YOUR GOAL: Each entry must be copied exactly, without omission.

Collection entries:
..........
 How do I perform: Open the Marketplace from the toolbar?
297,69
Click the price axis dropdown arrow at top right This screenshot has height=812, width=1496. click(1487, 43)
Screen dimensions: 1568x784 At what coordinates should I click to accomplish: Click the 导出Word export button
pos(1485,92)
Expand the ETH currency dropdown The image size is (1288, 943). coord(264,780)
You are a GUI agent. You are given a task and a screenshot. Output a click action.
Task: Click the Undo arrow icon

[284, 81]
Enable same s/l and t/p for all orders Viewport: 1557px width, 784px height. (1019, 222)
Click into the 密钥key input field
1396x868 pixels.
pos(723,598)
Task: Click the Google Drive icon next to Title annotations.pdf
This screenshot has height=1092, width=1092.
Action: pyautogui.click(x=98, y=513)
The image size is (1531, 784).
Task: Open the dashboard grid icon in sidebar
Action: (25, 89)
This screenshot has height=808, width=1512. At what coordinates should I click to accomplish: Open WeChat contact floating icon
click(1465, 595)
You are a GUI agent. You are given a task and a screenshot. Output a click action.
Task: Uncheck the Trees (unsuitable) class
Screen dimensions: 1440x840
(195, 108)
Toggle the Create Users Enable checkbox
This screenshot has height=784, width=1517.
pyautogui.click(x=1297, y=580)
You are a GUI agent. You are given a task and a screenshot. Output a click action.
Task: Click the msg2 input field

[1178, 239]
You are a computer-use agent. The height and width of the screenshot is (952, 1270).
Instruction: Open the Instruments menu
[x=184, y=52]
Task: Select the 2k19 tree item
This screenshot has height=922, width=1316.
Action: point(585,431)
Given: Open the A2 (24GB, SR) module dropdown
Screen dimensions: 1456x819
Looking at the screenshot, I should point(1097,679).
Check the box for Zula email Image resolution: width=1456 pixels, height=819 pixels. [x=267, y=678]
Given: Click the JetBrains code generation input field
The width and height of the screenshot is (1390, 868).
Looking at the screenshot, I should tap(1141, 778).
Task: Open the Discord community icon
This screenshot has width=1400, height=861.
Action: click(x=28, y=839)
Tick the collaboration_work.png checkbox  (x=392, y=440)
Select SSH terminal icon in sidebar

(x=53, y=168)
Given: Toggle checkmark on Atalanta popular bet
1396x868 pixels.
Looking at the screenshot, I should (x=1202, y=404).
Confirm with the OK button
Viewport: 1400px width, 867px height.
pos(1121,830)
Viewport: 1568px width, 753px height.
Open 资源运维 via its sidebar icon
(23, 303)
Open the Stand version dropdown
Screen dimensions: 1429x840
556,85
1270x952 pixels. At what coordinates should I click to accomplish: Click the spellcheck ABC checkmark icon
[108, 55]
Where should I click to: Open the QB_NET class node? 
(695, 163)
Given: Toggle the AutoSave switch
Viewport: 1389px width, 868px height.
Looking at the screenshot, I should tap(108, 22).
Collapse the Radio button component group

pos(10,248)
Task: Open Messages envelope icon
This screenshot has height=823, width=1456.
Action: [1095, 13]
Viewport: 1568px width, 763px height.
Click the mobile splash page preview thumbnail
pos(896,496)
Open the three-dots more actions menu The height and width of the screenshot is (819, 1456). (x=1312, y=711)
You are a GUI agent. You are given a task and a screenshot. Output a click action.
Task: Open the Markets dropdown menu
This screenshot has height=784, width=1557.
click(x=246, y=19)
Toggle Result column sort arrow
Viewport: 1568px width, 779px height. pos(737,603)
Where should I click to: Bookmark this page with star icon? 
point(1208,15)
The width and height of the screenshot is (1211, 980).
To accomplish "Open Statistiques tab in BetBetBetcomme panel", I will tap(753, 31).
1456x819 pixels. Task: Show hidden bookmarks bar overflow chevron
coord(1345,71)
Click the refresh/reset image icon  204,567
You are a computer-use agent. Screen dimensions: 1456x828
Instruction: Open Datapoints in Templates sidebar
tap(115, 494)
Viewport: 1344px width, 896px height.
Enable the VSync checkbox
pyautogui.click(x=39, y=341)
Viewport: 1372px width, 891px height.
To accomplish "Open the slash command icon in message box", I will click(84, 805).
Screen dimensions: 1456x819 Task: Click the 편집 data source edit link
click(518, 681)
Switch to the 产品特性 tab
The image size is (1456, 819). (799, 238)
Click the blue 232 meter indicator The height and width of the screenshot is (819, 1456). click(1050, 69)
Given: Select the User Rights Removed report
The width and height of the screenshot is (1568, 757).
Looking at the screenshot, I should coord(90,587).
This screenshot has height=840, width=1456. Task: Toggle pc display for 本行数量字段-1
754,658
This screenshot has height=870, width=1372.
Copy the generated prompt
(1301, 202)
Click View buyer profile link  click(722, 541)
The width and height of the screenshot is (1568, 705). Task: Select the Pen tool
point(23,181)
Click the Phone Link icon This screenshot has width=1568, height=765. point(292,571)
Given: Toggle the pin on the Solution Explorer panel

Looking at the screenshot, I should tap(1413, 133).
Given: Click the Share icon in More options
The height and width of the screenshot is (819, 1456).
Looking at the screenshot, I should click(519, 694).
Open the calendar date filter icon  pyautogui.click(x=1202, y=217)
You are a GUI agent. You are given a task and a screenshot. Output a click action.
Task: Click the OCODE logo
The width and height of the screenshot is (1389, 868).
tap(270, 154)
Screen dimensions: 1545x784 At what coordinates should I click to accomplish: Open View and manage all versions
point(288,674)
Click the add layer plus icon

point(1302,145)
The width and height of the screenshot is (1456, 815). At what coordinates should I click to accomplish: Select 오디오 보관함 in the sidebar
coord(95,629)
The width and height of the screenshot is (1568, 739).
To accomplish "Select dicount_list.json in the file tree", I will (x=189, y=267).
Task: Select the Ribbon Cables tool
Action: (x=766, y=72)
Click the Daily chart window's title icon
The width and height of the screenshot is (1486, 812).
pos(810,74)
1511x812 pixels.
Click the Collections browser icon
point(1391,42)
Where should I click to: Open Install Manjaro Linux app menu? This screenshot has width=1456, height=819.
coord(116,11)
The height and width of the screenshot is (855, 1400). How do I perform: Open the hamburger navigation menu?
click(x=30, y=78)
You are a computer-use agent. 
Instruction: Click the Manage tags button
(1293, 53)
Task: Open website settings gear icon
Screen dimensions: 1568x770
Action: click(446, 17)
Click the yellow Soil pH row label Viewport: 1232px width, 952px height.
..........
ANSWER SPACE:
 How do I perform: Open the Marketplace from the toolbar?
297,69
Click the price axis dropdown arrow at top right This screenshot has height=812, width=1496. click(1487, 43)
Screen dimensions: 1568x784 At what coordinates should I click to accomplish: Click the 导出Word export button
pos(1485,92)
Expand the ETH currency dropdown The image size is (1288, 943). coord(264,780)
You are a GUI agent. You are given a task and a screenshot. Output a click action.
Task: Click the Undo arrow icon

[284, 81]
Enable same s/l and t/p for all orders Viewport: 1557px width, 784px height. (1019, 222)
Click into the 密钥key input field
1396x868 pixels.
pos(723,598)
Task: Click the Google Drive icon next to Title annotations.pdf
This screenshot has height=1092, width=1092.
Action: pyautogui.click(x=98, y=513)
The image size is (1531, 784).
Task: Open the dashboard grid icon in sidebar
Action: (25, 89)
This screenshot has height=808, width=1512. At what coordinates should I click to accomplish: Open WeChat contact floating icon
click(1465, 595)
You are a GUI agent. You are given a task and a screenshot. Output a click action.
Task: Uncheck the Trees (unsuitable) class
Screen dimensions: 1440x840
(195, 108)
Toggle the Create Users Enable checkbox
This screenshot has height=784, width=1517.
pyautogui.click(x=1297, y=580)
You are a GUI agent. You are given a task and a screenshot. Output a click action.
Task: Click the msg2 input field

[1178, 239]
You are a computer-use agent. The height and width of the screenshot is (952, 1270).
Instruction: Open the Instruments menu
[x=184, y=52]
Task: Select the 2k19 tree item
This screenshot has height=922, width=1316.
Action: point(585,431)
Given: Open the A2 (24GB, SR) module dropdown
Screen dimensions: 1456x819
Looking at the screenshot, I should point(1097,679).
Check the box for Zula email Image resolution: width=1456 pixels, height=819 pixels. [x=267, y=678]
Given: Click the JetBrains code generation input field
The width and height of the screenshot is (1390, 868).
Looking at the screenshot, I should tap(1141, 778).
Task: Open the Discord community icon
This screenshot has width=1400, height=861.
Action: click(x=28, y=839)
Tick the collaboration_work.png checkbox  (x=392, y=440)
Select SSH terminal icon in sidebar

(x=53, y=168)
Given: Toggle checkmark on Atalanta popular bet
1396x868 pixels.
Looking at the screenshot, I should (x=1202, y=404).
Confirm with the OK button
Viewport: 1400px width, 867px height.
pos(1121,830)
Viewport: 1568px width, 753px height.
Open 资源运维 via its sidebar icon
(23, 303)
Open the Stand version dropdown
Screen dimensions: 1429x840
556,85
1270x952 pixels. At what coordinates should I click to accomplish: Click the spellcheck ABC checkmark icon
[108, 55]
Where should I click to: Open the QB_NET class node? 
(695, 163)
Given: Toggle the AutoSave switch
Viewport: 1389px width, 868px height.
Looking at the screenshot, I should tap(108, 22).
Collapse the Radio button component group

pos(10,248)
Task: Open Messages envelope icon
This screenshot has height=823, width=1456.
Action: [1095, 13]
Viewport: 1568px width, 763px height.
Click the mobile splash page preview thumbnail
pos(896,496)
Open the three-dots more actions menu The height and width of the screenshot is (819, 1456). (x=1312, y=711)
You are a GUI agent. You are given a task and a screenshot. Output a click action.
Task: Open the Markets dropdown menu
This screenshot has height=784, width=1557.
click(x=246, y=19)
Toggle Result column sort arrow
Viewport: 1568px width, 779px height. pos(737,603)
Where should I click to: Bookmark this page with star icon? 
point(1208,15)
The width and height of the screenshot is (1211, 980).
To accomplish "Open Statistiques tab in BetBetBetcomme panel", I will tap(753, 31).
1456x819 pixels. Task: Show hidden bookmarks bar overflow chevron
coord(1345,71)
Click the refresh/reset image icon  204,567
You are a computer-use agent. Screen dimensions: 1456x828
Instruction: Open Datapoints in Templates sidebar
tap(115, 494)
Viewport: 1344px width, 896px height.
Enable the VSync checkbox
pyautogui.click(x=39, y=341)
Viewport: 1372px width, 891px height.
To accomplish "Open the slash command icon in message box", I will click(84, 805).
Screen dimensions: 1456x819 Task: Click the 편집 data source edit link
click(518, 681)
Switch to the 产品特性 tab
The image size is (1456, 819). (799, 238)
Click the blue 232 meter indicator The height and width of the screenshot is (819, 1456). click(1050, 69)
Given: Select the User Rights Removed report
The width and height of the screenshot is (1568, 757).
Looking at the screenshot, I should coord(90,587).
This screenshot has height=840, width=1456. Task: Toggle pc display for 本行数量字段-1
754,658
This screenshot has height=870, width=1372.
Copy the generated prompt
(1301, 202)
Click View buyer profile link  click(722, 541)
The width and height of the screenshot is (1568, 705). Task: Select the Pen tool
point(23,181)
Click the Phone Link icon This screenshot has width=1568, height=765. point(292,571)
Given: Toggle the pin on the Solution Explorer panel

Looking at the screenshot, I should tap(1413, 133).
Given: Click the Share icon in More options
The height and width of the screenshot is (819, 1456).
Looking at the screenshot, I should click(519, 694).
Open the calendar date filter icon  pyautogui.click(x=1202, y=217)
You are a GUI agent. You are given a task and a screenshot. Output a click action.
Task: Click the OCODE logo
The width and height of the screenshot is (1389, 868).
tap(270, 154)
Screen dimensions: 1545x784 At what coordinates should I click to accomplish: Open View and manage all versions
point(288,674)
Click the add layer plus icon

point(1302,145)
The width and height of the screenshot is (1456, 815). At what coordinates should I click to accomplish: Select 오디오 보관함 in the sidebar
coord(95,629)
The width and height of the screenshot is (1568, 739).
To accomplish "Select dicount_list.json in the file tree", I will (x=189, y=267).
Task: Select the Ribbon Cables tool
Action: (x=766, y=72)
Click the Daily chart window's title icon
The width and height of the screenshot is (1486, 812).
pos(810,74)
1511x812 pixels.
Click the Collections browser icon
point(1391,42)
Where should I click to: Open Install Manjaro Linux app menu? This screenshot has width=1456, height=819.
coord(116,11)
The height and width of the screenshot is (855, 1400). How do I perform: Open the hamburger navigation menu?
click(x=30, y=78)
You are a computer-use agent. 
Instruction: Click the Manage tags button
(1293, 53)
Task: Open website settings gear icon
Screen dimensions: 1568x770
Action: click(446, 17)
Click the yellow Soil pH row label Viewport: 1232px width, 952px height.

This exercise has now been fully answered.